__Aim 1__
List every question that MWN puts to Rachid Guerraoui in the interview below.
__Aim 2__
Carry on the interview with Rachid Guerraoui below from its last sentence.

__Supplied text__
** START **
MWN: Did you have any influential mentor in Mathematics?
Rachid Guerraoui: I remember that the Math teacher I had in the Baccalaureate was great. He was a young Moroccan, full of passion, named Saki if my memory does not fail me. He replaced the retiring French professor we had the year before. Mr. Sakir used to tell us that we should understand what was in the “head of the theorem”: I found that cute and inspiring. The philosophy teacher I had the same year, Mr. Amine according to my memory, was also great for he asked us to open our minds and question everything: this is crucial for research. Later, in France, I got some professors who got me even more attracted to Algebra, Arithmetic and then Algorithms. In the US, I also met professors who influenced me by asking their students to doubt about everything, including what they learned at school.
MWN: You have been awarded the Focus award by Google for your project Alter Ego, can you tell us about your project?
Rachid Guerraoui: Every year Google awards a couple of researchers for specific work in computer science. The award is based on the resume of the researchers and the originality of their project. I got the award for a project conducted with my wife, Anne-Marie Kenmare, who is also researcher. The Focus program is very competitive and most institutions apply for it. The fact that I was elected ACM fellow last year and my wife is a recognized researcher helped a lot.
In short, our project has to do with designing algorithms to associate, in real-time, to every Internet user and to its closer users. The term “close” here is in the sense of users who perform the same activities in the Internet, e.g., visit the same sites, like the same information etc. Needless to say, such algorithms can be very effective to improve the process of Internet browsing. A major challenge here is to do so without any central authority and without revealing the names of the users. We like to think that addressing those issues can have a deep impact and so does Google which provides us with a substantial amount of money to conduct the project. It might be important to mention here that Google has no right over the results of the project.
MWN: Why did you choose research rather than a professional career after you became an engineer?
Rachid Guerraoui: Again, the influence of my professors was crucial. As an undergraduate student in Paris, I had a couple of professors who were talking about their PhD experience and this gave me the desire to do one. While working for a PhD, I had the opportunity to go to conferences and meet researchers. The interaction with them again gave me the desire to work as a researcher. Besides, taking the time to explore specific topics, question assumptions, come up with alternative solutions has always been something I enjoyed. It turns out that, at some point, I had also spent some time in a company and my experience was not as great. In retrospect, I realized that I always enjoyed freedom and that of thinking, even if sometimes only an illusion is just great.
** END **
__Data provided__
** START **
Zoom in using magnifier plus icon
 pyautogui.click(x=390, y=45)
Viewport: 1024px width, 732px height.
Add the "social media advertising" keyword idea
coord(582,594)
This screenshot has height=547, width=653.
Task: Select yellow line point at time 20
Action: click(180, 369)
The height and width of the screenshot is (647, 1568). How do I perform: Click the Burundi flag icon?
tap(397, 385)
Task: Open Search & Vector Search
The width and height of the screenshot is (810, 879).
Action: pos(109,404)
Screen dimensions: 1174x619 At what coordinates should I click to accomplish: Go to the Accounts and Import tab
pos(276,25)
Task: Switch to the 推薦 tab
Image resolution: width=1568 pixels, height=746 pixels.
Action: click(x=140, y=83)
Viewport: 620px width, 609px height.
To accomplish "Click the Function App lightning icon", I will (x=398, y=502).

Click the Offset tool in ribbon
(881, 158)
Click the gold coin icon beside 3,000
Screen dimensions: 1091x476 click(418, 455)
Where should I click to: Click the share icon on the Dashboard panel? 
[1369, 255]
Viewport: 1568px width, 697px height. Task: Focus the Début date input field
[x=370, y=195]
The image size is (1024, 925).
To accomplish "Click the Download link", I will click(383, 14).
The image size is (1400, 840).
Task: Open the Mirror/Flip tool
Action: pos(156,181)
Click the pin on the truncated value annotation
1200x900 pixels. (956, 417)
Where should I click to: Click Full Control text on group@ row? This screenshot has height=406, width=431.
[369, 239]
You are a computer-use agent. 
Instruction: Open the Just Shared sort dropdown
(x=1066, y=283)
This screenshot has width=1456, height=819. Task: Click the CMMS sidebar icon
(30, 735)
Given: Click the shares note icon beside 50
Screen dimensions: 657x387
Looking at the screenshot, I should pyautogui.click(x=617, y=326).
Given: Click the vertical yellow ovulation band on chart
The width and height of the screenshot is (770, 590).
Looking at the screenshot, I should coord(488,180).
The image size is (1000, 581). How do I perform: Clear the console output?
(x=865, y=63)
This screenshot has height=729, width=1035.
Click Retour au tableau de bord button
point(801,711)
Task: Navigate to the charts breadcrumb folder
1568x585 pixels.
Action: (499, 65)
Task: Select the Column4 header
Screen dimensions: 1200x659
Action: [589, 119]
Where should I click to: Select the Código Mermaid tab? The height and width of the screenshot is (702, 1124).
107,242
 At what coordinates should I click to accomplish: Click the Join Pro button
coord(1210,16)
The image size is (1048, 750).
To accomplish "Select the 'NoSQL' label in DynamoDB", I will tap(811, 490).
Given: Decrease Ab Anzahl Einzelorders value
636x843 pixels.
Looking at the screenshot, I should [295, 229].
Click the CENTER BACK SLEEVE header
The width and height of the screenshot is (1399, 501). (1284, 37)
** END **
__Output 1__
- Did you have any influential mentor in Mathematics?
- You have been awarded the Focus award by Google for your project Alter Ego, can you tell us about your project?
- Why did you choose research rather than a professional career after you became an engineer?

__Output 2__
MWN: How was your experience in the MIT in Boston?
Rachid Guerraoui: MIT, especially in the context of Information Technologies and Mathematics, is a fantastic university and research center. The economy generated by its professors, students and former students correspond to that of an industrial country.
This is simply amazing and might be a consequence of various facts. (1) MIT is a place where the only thing that counts is how good a researcher and a teacher is. When the question comes about why someone should be hired or promoted, nothing else matters. The best students and professors in the world go work there if they can. The best professors do not become deans but are devoted to their passion: research. I had the opportunity to work there and could have stayed longer but I had to go back to Europe for family reasons. (2)
Besides the fact that the students and professors have access to a high standard education to pursue good research, the general atmosphere is very open and favors creativity and interaction. There are for example dozens of student associations, i.e., Catholic, Orthodox, Jewish, Muslim, Buddhist, Atheist, Gay, etc. All of them co-exist peacefully manner and there are all kinds of panels to bring them together and exchange experiences and opinions. This looks a priori irrelevant to scientific pursuits but I came to realize that this kind of freedom is key to enhance creativity. I noticed the same atmosphere in Stanford when I was living in the Silicon Valley, working for Hewlett Packard.
MWN: You seem also oriented towards the publication of academic articles and books, can you tell us about the works you published so far?
Rachid Guerraoui: The job of a university professor is teaching and research. I personally tend to avoid any administrative task although I do my share whenever it is necessary. Research is about exploring new areas and publishing results. It is somehow similar to the system of Tennis tournaments. In every subfield, there are a bunch of big tournaments (conferences in our case) where all researchers should try to participate and present their work. For that, they need to submit their results. Results are selected if they are novel and substantial. Researchers are classified with specific numbers, basically measuring the impact of their publications, for instance the number of publications that reference their work. When a result is accepted for a conference, there is a companion paper that is published in the proceedings of the conference. In many case, there is also, eventually, a more complete journal paper that appears in a journal.
I have published papers in conference proceedings and journals, as well few books as support for my classes. These are accessible at lpdwww.epfl.ch/rachid. In short, they basically have to do with the principles of distributed computing, namely, how to design algorithms that would exploit networks of computers to ensure reliability.
MWN: What do you think about the prospects of scientific research in Morocco especially in the field of computer science?
Rachid Guerraoui: Let me first say that I am simply going to express here an outsider opinion, based on my interactions with Morocco and my work in various places as consultant for various universities and research centers over the world. Needless to say, my opinion should be taken with a grain of salt: I am not specialist in political matters, even when these come to education.
It seems pretty clear that a country without a strong education in Information Technology is doomed to sub-development. I do also believe that such an education cannot be achieved without research. So the question here is whether Morocco is well positioned for that. To be honest, my feeling is very mixed. On the one hand, there has been a strong culture of Mathematics in Morocco and there are Engineering schools that produce good students.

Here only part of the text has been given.